*Data records*.
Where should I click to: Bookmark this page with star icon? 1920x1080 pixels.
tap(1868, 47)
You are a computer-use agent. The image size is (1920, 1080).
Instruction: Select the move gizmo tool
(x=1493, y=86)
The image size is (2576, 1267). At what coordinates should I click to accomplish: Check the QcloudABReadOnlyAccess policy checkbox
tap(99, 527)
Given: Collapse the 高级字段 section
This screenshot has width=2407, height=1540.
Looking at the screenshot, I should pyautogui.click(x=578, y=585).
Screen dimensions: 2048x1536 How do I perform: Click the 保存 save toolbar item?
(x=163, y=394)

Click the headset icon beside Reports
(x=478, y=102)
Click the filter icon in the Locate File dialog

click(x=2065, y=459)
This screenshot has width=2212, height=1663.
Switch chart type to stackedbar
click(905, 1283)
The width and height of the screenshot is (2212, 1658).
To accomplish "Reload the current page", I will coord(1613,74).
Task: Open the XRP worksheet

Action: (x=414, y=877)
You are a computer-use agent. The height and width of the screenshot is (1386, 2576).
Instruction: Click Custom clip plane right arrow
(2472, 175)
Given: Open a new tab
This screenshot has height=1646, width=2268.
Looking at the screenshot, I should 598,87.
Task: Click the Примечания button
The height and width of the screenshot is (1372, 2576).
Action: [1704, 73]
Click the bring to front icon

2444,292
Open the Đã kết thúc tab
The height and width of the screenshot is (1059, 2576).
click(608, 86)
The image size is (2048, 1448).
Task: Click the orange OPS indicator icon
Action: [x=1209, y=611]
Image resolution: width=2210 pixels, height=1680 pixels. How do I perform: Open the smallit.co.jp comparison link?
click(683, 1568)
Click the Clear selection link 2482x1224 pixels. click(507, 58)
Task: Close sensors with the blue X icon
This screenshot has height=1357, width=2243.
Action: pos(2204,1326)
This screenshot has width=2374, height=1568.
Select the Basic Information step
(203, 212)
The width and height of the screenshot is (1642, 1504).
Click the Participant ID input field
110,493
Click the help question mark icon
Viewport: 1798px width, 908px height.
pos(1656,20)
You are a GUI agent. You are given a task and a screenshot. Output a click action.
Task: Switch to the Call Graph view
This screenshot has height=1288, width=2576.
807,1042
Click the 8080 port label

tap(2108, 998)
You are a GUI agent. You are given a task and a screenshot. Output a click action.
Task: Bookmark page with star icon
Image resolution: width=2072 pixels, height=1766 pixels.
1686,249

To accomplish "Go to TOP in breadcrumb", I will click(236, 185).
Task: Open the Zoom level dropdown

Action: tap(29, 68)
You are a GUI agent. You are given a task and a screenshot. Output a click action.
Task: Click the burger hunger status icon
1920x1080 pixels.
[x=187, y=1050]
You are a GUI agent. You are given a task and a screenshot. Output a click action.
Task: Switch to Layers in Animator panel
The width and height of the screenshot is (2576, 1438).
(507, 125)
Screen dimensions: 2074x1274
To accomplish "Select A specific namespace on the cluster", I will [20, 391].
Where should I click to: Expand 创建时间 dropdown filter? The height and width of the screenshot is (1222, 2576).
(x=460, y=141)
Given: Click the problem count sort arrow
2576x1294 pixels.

*What is needed*.
Every entry above has to be returned exactly as written.

*Result*.
Where should I click to: Bookmark this page with star icon? 1920x1080 pixels.
tap(1868, 47)
You are a computer-use agent. The image size is (1920, 1080).
Instruction: Select the move gizmo tool
(x=1493, y=86)
The image size is (2576, 1267). At what coordinates should I click to accomplish: Check the QcloudABReadOnlyAccess policy checkbox
tap(99, 527)
Given: Collapse the 高级字段 section
This screenshot has width=2407, height=1540.
Looking at the screenshot, I should pyautogui.click(x=578, y=585).
Screen dimensions: 2048x1536 How do I perform: Click the 保存 save toolbar item?
(x=163, y=394)

Click the headset icon beside Reports
(x=478, y=102)
Click the filter icon in the Locate File dialog

click(x=2065, y=459)
This screenshot has width=2212, height=1663.
Switch chart type to stackedbar
click(905, 1283)
The width and height of the screenshot is (2212, 1658).
To accomplish "Reload the current page", I will coord(1613,74).
Task: Open the XRP worksheet

Action: (x=414, y=877)
You are a computer-use agent. The height and width of the screenshot is (1386, 2576).
Instruction: Click Custom clip plane right arrow
(2472, 175)
Given: Open a new tab
This screenshot has height=1646, width=2268.
Looking at the screenshot, I should 598,87.
Task: Click the Примечания button
The height and width of the screenshot is (1372, 2576).
Action: [1704, 73]
Click the bring to front icon

2444,292
Open the Đã kết thúc tab
The height and width of the screenshot is (1059, 2576).
click(608, 86)
The image size is (2048, 1448).
Task: Click the orange OPS indicator icon
Action: [x=1209, y=611]
Image resolution: width=2210 pixels, height=1680 pixels. How do I perform: Open the smallit.co.jp comparison link?
click(683, 1568)
Click the Clear selection link 2482x1224 pixels. click(507, 58)
Task: Close sensors with the blue X icon
This screenshot has height=1357, width=2243.
Action: pos(2204,1326)
This screenshot has width=2374, height=1568.
Select the Basic Information step
(203, 212)
The width and height of the screenshot is (1642, 1504).
Click the Participant ID input field
110,493
Click the help question mark icon
Viewport: 1798px width, 908px height.
pos(1656,20)
You are a GUI agent. You are given a task and a screenshot. Output a click action.
Task: Switch to the Call Graph view
This screenshot has height=1288, width=2576.
807,1042
Click the 8080 port label

tap(2108, 998)
You are a GUI agent. You are given a task and a screenshot. Output a click action.
Task: Bookmark page with star icon
Image resolution: width=2072 pixels, height=1766 pixels.
1686,249

To accomplish "Go to TOP in breadcrumb", I will click(236, 185).
Task: Open the Zoom level dropdown

Action: tap(29, 68)
You are a GUI agent. You are given a task and a screenshot. Output a click action.
Task: Click the burger hunger status icon
1920x1080 pixels.
[x=187, y=1050]
You are a GUI agent. You are given a task and a screenshot. Output a click action.
Task: Switch to Layers in Animator panel
The width and height of the screenshot is (2576, 1438).
(507, 125)
Screen dimensions: 2074x1274
To accomplish "Select A specific namespace on the cluster", I will [20, 391].
Where should I click to: Expand 创建时间 dropdown filter? The height and width of the screenshot is (1222, 2576).
(x=460, y=141)
Given: Click the problem count sort arrow
2576x1294 pixels.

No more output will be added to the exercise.